____ DATA FOR REVIEW

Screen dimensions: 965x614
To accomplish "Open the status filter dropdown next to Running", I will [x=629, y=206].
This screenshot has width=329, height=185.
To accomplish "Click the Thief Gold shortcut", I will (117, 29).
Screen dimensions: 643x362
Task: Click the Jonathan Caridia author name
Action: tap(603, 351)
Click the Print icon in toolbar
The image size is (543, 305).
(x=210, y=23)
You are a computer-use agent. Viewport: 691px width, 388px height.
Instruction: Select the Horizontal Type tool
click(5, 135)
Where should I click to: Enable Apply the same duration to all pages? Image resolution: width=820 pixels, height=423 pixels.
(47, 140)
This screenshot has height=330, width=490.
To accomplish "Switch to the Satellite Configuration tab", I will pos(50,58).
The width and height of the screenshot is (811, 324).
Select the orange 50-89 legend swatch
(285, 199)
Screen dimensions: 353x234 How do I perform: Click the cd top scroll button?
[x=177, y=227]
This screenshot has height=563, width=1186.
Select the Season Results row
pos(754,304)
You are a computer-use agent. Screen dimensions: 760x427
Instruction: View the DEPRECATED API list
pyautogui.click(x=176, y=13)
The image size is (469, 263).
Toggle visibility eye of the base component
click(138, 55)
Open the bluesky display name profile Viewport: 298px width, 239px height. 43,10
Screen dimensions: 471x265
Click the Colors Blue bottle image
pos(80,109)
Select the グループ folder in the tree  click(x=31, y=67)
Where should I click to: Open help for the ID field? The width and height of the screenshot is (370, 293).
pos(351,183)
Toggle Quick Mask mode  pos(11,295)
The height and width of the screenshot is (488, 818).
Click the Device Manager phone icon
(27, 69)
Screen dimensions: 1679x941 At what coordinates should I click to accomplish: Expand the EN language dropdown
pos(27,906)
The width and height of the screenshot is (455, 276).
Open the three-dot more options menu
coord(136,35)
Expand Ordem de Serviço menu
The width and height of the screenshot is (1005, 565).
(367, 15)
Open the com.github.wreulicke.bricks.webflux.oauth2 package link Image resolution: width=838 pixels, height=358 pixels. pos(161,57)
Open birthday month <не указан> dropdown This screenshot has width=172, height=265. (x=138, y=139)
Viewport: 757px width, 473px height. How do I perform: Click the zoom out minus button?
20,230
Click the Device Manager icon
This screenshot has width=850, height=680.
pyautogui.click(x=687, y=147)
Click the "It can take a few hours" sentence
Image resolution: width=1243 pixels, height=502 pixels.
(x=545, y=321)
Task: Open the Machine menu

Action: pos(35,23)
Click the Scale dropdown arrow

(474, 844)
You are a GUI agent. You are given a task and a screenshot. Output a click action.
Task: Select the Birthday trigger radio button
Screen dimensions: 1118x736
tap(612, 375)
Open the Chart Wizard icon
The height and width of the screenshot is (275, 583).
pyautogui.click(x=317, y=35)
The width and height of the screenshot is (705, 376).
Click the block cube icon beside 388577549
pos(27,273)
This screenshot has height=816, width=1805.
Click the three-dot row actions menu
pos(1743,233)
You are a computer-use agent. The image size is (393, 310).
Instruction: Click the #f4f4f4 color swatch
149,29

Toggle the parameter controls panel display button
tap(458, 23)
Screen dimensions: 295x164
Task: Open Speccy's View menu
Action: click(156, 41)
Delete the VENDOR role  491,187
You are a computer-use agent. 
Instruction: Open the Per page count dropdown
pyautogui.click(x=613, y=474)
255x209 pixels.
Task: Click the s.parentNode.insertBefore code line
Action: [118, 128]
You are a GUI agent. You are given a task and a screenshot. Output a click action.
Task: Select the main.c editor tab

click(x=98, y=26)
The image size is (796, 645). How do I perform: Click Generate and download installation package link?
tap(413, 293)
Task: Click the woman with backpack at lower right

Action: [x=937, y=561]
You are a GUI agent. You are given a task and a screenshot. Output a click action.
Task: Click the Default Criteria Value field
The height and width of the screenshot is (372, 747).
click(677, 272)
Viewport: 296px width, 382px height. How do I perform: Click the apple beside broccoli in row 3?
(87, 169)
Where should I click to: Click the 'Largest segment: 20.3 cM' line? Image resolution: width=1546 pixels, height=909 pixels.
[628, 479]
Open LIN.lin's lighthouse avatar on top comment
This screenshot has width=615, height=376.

________

WHAT TO WORK ON: All that is wanted is an exact copy of the lines above from the one with "Task: Select the main.c editor tab" through the one with "Task: Click the Default Criteria Value field", with both ends included.

RESULT FOR THIS EXERCISE:
Task: Select the main.c editor tab

click(x=98, y=26)
The image size is (796, 645). How do I perform: Click Generate and download installation package link?
tap(413, 293)
Task: Click the woman with backpack at lower right

Action: [x=937, y=561]
You are a GUI agent. You are given a task and a screenshot. Output a click action.
Task: Click the Default Criteria Value field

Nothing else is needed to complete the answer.